Thirty-nine years ago, Mount Saint Helens grew tired of sitting silent and blew its top. One year ago, Jon Gosch released a novel titled “Deep Fire Rise” and the book has been generating plenty of noise in its own right.

“Deep Fire Rise” is a fiction work set in the morning shadow of Mount St. Helens during the months and moments leading up to, and immediately after, the infamous eruption. Gosch, who grew up in Longview and was raised traipsing the backwoods of the Cascade mountains, drew on his moss-backed experiences in Southwest Washington in order to paint a vivid picture of a particular time and place. 

Since its release, the literary effort has drawn rave reviews from readers and critics alike, and this year the book was selected by the Western Writers of America as a finalist for Best Contemporary Novel at the annual Spur Awards. While “Deep Fire Rise” did not wind up with top honors this spring, the book continues to resonate with readers who harbor an intimate knowledge of volcano country, as well as those who are just getting to know it for the first time.

“I was born and raised in Longview and grew up hunting and hiking all around Mount St. Helens.  My dad was a Longview police sergeant when the volcano blew in 1980, and for two decades my brother has been a deputy sheriff in north Clark County where much of the book is set,” explained Gosch. “There are other connections as well. My good friend, Mark Smith, lived and worked at Spirit Lake Lodge, which his family owned until it was destroyed by the eruption. Mark’s brother was probably the last person to see Harry Truman alive.”

Deep Fire Rise

Gosch drew on those unique influences in order to create a fictional narrative that rings true even when, as he admits, it’s totally made up.

“Lots of locals have commented on how historically accurate the book is, which is gratifying because my research was painstaking — both in the library and in the passenger seat of my brother’s police car,”  noted Gosch. “One of the funniest things locals tell me is that they know exactly who the real Elmer Bugg is. He’s a schizophrenic, old man who lives in a moldering trailer and a key character in the book. I sometimes have a hard time breaking it to people that he was totally fictional, one of the few characters not based on anyone at all.”

In addition to being selected as a finalist for the Spur Awards the book has been designated as one of the top novels of the Pacific Northwest on Goodreads.

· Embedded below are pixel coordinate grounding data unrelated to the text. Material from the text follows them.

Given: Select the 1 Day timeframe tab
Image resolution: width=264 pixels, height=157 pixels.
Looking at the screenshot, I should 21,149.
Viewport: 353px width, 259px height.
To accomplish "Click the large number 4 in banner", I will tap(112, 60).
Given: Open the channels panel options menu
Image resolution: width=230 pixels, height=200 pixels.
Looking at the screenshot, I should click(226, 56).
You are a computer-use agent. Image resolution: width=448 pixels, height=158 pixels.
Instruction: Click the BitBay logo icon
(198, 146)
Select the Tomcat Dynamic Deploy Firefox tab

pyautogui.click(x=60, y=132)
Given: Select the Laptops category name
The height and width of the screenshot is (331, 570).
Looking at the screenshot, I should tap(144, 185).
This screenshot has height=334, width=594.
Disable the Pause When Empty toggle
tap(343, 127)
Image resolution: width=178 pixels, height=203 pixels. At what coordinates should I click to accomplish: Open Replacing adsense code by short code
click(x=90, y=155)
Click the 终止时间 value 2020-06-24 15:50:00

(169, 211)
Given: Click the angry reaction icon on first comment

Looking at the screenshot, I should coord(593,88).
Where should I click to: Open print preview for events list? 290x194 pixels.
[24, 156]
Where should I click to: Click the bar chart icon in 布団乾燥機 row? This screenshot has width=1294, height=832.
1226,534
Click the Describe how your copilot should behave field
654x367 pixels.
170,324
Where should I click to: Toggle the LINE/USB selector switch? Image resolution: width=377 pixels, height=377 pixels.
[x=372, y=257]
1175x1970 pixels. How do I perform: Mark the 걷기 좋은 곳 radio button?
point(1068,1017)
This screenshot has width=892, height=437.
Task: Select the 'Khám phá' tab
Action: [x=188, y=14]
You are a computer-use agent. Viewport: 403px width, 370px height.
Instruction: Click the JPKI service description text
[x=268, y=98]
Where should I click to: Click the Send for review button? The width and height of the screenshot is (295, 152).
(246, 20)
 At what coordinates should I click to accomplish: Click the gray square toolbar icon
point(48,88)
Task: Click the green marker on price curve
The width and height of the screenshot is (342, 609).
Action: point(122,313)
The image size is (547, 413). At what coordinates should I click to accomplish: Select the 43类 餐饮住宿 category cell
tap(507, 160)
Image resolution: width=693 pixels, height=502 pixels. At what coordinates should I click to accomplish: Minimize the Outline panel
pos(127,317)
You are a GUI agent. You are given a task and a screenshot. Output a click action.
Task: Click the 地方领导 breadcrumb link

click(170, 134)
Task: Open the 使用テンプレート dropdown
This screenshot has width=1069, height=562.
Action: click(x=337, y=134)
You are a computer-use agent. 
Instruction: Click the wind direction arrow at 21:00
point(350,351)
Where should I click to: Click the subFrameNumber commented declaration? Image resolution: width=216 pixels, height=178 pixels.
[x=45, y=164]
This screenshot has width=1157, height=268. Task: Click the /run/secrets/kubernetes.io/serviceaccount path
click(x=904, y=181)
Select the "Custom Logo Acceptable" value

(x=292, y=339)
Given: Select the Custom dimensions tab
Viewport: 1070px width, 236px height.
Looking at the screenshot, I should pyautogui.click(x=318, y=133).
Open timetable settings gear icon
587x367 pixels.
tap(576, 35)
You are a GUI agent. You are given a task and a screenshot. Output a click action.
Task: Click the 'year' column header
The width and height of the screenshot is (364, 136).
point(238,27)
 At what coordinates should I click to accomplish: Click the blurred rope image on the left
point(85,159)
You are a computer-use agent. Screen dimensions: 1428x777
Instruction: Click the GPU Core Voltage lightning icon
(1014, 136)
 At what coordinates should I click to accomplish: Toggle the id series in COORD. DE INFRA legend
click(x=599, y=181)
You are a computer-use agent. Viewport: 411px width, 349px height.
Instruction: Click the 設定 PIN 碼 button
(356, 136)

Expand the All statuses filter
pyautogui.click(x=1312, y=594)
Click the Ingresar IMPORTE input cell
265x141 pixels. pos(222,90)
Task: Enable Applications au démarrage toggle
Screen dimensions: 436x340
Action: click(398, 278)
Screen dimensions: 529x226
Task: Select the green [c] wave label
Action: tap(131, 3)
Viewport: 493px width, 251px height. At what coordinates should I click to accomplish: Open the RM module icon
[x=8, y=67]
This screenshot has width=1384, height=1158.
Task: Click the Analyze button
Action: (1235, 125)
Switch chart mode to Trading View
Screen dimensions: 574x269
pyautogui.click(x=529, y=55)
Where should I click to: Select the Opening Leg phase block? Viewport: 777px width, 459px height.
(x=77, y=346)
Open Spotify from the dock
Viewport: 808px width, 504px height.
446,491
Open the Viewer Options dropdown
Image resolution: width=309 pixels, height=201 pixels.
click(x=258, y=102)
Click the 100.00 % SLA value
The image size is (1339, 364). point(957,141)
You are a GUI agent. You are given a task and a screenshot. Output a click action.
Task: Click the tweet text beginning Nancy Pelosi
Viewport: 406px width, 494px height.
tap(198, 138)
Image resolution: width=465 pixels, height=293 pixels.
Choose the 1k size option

“ ‘Deep Fire Rise’ continues to resonate with readers, I think, because it immerses them in a fascinating period of history and because the characters and situations ring so true emotionally,” Gosch said. “The book moves quickly and is packed with suspense, yet it’s the humanity and humor of the characters — even the vile ones — that really keeps people turning the pages. Also, readers love the main character, Deputy Wilson. He’s flawed but truly heroic, like most of the cops I know.”